> Task item:
Quote the entries below from the line with "Open the second Audi A4 request card" through the line with "Given: Switch content view to list layout", both ends included, and only those lines.

> Supplied entries:
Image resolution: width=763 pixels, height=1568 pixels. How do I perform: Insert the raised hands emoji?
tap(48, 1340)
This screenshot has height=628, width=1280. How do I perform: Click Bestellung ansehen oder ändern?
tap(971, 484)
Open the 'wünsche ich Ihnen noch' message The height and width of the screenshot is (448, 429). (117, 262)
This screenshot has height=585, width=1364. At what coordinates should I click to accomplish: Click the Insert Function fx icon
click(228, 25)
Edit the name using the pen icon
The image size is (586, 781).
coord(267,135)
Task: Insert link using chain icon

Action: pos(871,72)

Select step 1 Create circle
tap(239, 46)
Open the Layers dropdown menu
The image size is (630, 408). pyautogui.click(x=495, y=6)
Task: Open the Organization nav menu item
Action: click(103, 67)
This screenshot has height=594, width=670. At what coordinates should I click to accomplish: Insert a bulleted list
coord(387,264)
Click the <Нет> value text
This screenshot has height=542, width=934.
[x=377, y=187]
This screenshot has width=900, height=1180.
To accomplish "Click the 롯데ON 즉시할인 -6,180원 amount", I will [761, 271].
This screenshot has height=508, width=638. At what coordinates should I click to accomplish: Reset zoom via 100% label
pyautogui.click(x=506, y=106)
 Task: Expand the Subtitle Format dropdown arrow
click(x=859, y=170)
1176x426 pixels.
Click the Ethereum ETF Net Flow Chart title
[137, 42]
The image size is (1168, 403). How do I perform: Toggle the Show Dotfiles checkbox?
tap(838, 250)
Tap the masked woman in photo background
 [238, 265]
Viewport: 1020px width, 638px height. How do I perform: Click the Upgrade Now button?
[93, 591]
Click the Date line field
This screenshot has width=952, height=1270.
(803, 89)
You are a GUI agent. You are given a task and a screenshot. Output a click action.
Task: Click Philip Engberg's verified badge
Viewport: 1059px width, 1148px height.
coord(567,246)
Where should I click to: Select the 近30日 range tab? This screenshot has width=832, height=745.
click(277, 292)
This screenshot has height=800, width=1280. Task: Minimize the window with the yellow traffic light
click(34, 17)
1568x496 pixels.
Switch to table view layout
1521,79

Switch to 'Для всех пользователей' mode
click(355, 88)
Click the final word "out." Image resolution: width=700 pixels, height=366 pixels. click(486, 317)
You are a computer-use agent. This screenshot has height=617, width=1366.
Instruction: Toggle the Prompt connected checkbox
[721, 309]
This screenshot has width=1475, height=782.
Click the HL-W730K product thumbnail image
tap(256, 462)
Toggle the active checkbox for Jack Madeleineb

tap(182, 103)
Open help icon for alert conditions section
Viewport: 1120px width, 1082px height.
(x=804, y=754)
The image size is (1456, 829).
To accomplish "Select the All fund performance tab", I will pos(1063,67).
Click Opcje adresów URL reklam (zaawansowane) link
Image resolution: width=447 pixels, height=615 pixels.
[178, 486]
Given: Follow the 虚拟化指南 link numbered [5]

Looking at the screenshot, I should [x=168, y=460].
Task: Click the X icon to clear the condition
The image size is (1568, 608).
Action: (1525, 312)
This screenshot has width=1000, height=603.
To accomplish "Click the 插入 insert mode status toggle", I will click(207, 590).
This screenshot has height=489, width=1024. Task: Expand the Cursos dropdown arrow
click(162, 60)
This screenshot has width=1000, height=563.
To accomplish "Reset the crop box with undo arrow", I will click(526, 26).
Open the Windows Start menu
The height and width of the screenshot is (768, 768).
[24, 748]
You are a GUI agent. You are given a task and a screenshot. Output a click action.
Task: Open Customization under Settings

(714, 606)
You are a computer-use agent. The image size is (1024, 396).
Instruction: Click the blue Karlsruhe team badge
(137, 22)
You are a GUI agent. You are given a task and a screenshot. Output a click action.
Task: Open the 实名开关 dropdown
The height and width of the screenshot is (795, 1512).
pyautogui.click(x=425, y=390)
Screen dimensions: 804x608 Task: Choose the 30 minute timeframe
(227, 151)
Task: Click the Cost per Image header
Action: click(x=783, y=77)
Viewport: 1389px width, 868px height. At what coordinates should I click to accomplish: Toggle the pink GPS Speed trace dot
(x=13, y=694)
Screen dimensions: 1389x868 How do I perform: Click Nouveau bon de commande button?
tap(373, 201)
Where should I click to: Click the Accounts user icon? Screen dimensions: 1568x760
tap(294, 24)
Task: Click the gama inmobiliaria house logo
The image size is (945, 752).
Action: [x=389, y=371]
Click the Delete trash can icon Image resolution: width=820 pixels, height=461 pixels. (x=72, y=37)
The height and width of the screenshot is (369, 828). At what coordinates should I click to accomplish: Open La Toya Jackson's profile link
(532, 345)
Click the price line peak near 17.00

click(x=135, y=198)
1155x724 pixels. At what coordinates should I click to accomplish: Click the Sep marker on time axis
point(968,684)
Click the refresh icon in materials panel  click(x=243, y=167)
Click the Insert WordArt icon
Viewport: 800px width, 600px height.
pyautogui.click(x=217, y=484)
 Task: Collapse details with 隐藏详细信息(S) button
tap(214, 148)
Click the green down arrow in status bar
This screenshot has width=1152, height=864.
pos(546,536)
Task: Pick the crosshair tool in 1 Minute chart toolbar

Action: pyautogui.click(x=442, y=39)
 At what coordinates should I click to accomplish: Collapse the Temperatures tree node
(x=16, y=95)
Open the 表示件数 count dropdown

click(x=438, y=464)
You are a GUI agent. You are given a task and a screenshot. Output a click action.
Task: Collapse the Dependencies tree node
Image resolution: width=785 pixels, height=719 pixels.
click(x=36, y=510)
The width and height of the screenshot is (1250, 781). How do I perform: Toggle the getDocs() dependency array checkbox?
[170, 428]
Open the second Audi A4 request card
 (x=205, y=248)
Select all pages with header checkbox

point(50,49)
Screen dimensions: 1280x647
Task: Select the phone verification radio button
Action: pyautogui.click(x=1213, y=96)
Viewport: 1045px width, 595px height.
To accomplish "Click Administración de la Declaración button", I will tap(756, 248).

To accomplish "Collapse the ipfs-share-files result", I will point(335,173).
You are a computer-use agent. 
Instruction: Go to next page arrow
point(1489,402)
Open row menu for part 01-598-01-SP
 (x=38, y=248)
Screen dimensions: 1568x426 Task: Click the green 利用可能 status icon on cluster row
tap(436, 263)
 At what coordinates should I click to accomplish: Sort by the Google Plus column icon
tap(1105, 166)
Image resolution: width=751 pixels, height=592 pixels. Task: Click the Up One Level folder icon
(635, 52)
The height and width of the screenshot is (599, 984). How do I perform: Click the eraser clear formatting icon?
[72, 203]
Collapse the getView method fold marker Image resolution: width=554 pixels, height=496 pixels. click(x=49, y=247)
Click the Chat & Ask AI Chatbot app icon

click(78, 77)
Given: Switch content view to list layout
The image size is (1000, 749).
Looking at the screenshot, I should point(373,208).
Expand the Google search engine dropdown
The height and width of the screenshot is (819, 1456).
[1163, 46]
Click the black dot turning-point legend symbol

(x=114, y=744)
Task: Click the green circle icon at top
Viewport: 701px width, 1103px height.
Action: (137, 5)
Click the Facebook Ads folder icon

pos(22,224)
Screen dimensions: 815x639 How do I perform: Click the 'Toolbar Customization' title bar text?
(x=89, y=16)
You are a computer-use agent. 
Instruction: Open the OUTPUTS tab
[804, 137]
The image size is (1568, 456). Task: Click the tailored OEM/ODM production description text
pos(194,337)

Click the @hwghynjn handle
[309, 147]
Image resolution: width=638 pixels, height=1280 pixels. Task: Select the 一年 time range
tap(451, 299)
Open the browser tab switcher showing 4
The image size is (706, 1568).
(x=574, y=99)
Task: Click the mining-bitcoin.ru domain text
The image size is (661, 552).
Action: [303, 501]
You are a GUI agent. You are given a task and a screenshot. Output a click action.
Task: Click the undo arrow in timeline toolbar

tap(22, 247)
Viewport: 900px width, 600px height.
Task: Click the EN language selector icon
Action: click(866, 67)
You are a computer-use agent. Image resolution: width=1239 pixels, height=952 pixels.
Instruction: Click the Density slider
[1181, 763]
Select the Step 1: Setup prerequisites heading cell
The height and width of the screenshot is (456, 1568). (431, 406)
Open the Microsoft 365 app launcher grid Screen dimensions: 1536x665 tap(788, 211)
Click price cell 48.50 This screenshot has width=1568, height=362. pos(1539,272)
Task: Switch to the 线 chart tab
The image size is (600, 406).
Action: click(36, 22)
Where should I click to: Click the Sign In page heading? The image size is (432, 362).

> Solved problem:
Open the second Audi A4 request card
 (x=205, y=248)
Select all pages with header checkbox

point(50,49)
Screen dimensions: 1280x647
Task: Select the phone verification radio button
Action: pyautogui.click(x=1213, y=96)
Viewport: 1045px width, 595px height.
To accomplish "Click Administración de la Declaración button", I will tap(756, 248).

To accomplish "Collapse the ipfs-share-files result", I will point(335,173).
You are a computer-use agent. 
Instruction: Go to next page arrow
point(1489,402)
Open row menu for part 01-598-01-SP
 (x=38, y=248)
Screen dimensions: 1568x426 Task: Click the green 利用可能 status icon on cluster row
tap(436, 263)
 At what coordinates should I click to accomplish: Sort by the Google Plus column icon
tap(1105, 166)
Image resolution: width=751 pixels, height=592 pixels. Task: Click the Up One Level folder icon
(635, 52)
The height and width of the screenshot is (599, 984). How do I perform: Click the eraser clear formatting icon?
[72, 203]
Collapse the getView method fold marker Image resolution: width=554 pixels, height=496 pixels. click(x=49, y=247)
Click the Chat & Ask AI Chatbot app icon

click(78, 77)
Given: Switch content view to list layout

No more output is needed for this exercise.